● WHAT YOU HAVE TO DO
Every line of the records below from the line with "police nationale (250, 1395)" up to and including the line with "[PARTAGEZ PAR EMAIL]" must be reproduced exactly, and no line outside that range.

▽

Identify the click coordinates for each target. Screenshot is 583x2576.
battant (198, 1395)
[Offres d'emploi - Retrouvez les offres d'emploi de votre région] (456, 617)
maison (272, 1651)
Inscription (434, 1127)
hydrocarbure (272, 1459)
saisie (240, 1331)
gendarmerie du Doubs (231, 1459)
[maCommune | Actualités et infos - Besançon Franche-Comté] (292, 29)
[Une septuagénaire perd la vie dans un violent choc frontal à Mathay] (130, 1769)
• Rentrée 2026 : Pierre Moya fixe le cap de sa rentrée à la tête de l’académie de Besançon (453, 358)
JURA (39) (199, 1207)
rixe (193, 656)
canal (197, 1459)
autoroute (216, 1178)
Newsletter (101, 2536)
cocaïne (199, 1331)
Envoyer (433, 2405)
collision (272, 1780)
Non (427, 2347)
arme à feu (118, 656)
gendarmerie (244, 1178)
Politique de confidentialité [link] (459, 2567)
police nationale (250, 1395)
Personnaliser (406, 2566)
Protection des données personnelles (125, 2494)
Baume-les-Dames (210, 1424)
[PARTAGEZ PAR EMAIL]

△
▽

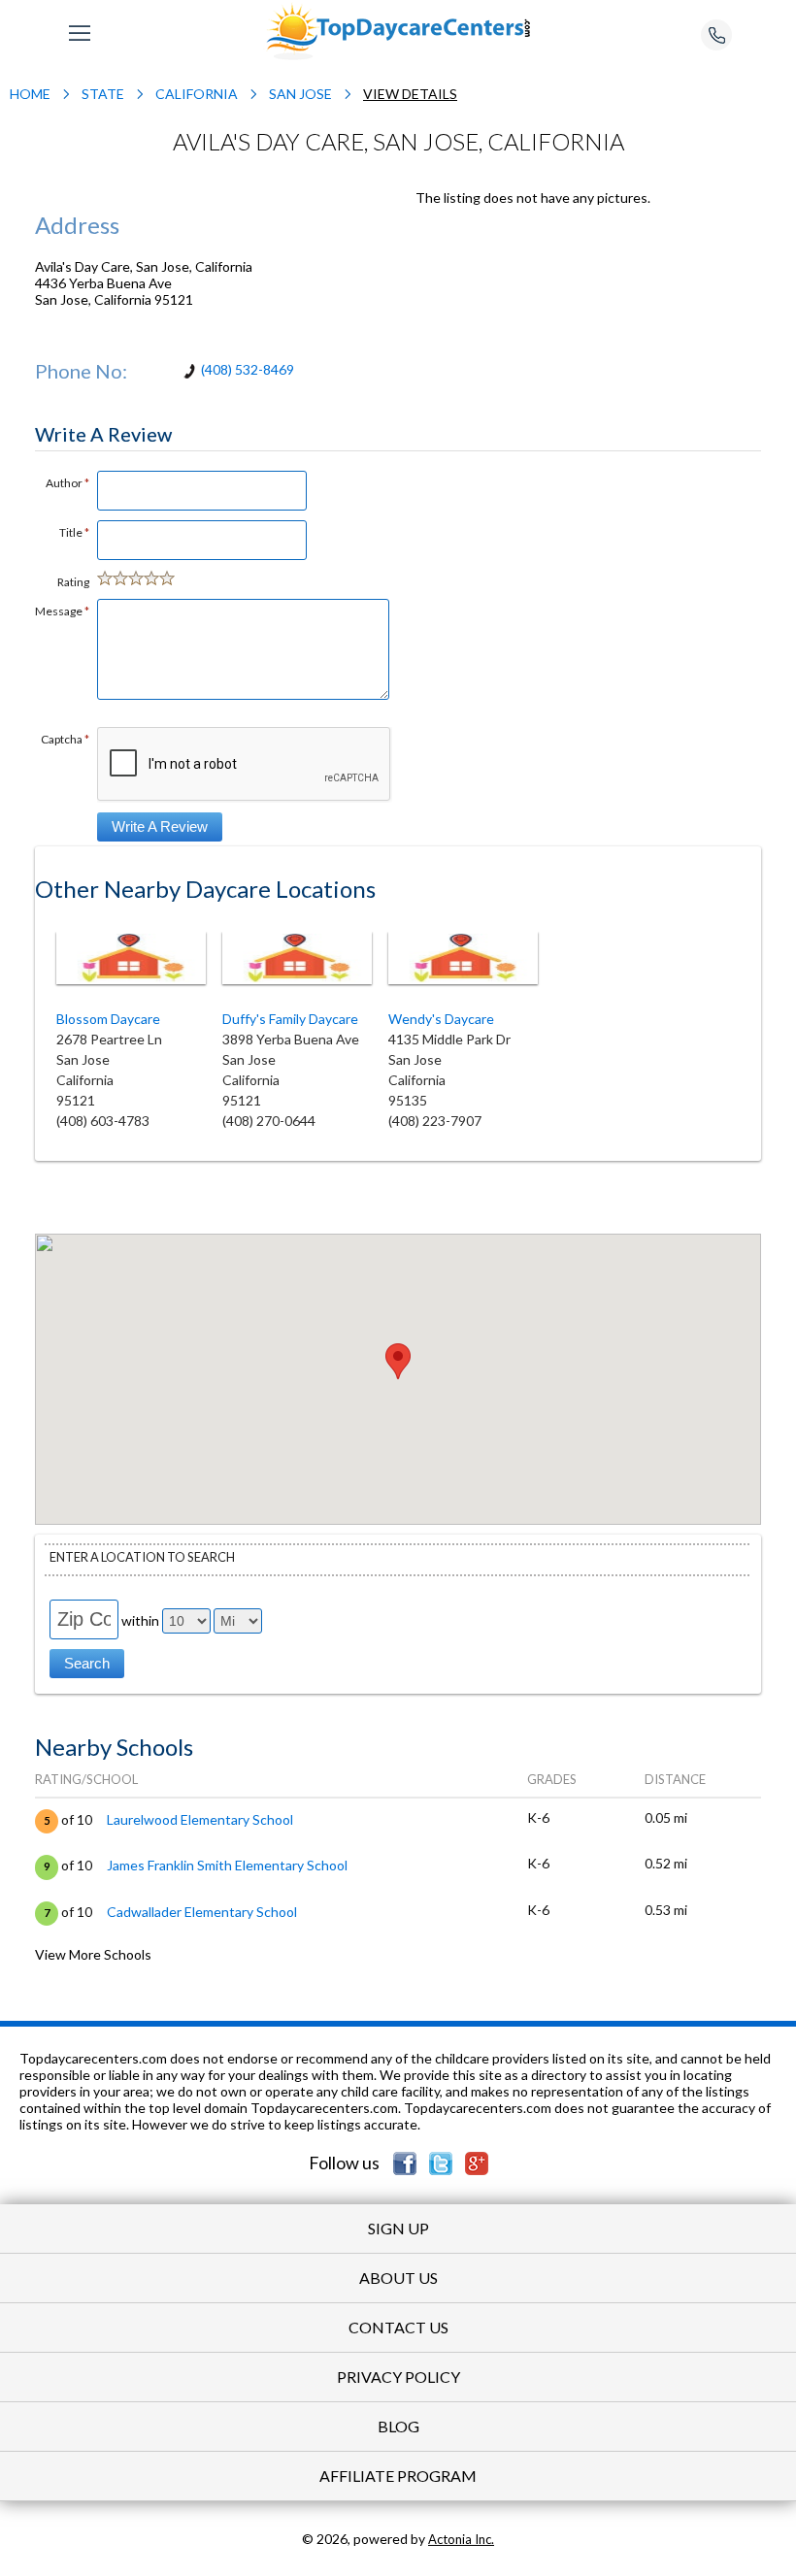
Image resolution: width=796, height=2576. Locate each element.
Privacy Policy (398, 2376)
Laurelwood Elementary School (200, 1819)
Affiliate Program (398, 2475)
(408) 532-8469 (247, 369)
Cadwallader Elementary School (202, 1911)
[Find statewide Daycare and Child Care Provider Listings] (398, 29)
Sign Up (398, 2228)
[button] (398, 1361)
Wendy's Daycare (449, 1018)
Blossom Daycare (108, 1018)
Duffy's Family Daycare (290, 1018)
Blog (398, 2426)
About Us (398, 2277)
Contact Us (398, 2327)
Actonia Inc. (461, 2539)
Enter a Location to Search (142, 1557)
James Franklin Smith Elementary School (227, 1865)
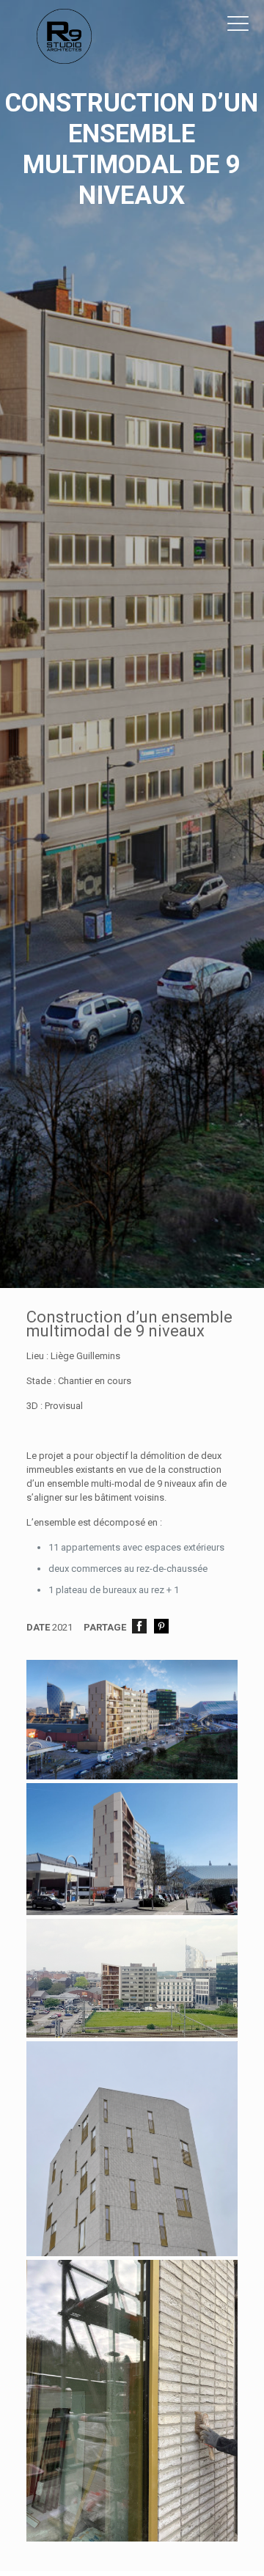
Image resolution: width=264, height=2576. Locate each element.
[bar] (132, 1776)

△

● ANSWER
police nationale (250, 1395)
Personnaliser (406, 2566)
Protection des données personnelles (125, 2494)
Baume-les-Dames (210, 1424)
[PARTAGEZ PAR EMAIL]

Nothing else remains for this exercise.